__What is needed__:
Below are records to repeat exactly; copy them without the pictures.

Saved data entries
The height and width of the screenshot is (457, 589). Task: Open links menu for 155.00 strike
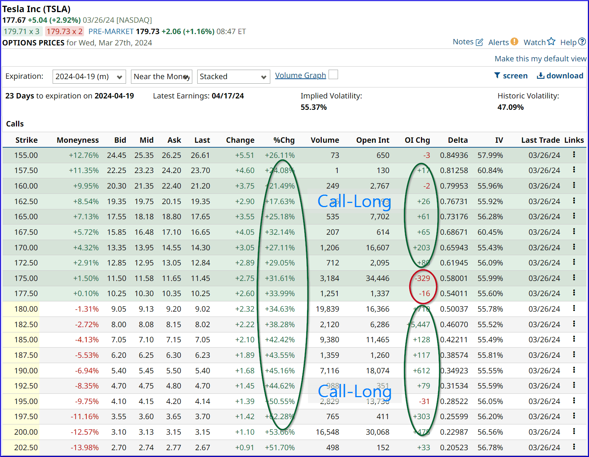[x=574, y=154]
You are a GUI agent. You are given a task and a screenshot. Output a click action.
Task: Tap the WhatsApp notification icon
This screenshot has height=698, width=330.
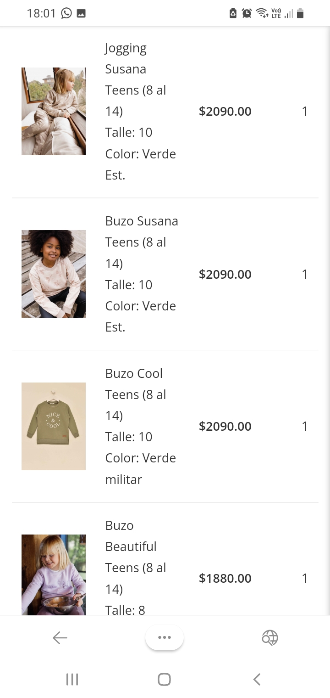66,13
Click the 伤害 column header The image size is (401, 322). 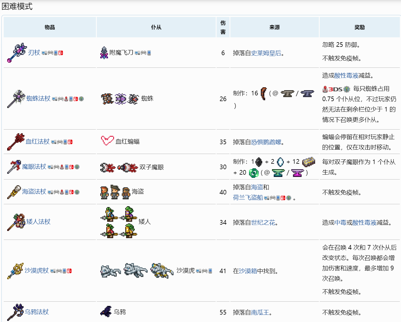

__Answer to this task__:
The height and width of the screenshot is (457, 589). Task: Open links menu for 155.00 strike
[x=574, y=154]
You are a GUI agent. You are given a task and a screenshot. Output a click action.
Task: Tap the WhatsApp notification icon
This screenshot has height=698, width=330.
66,13
Click the 伤害 column header The image size is (401, 322). 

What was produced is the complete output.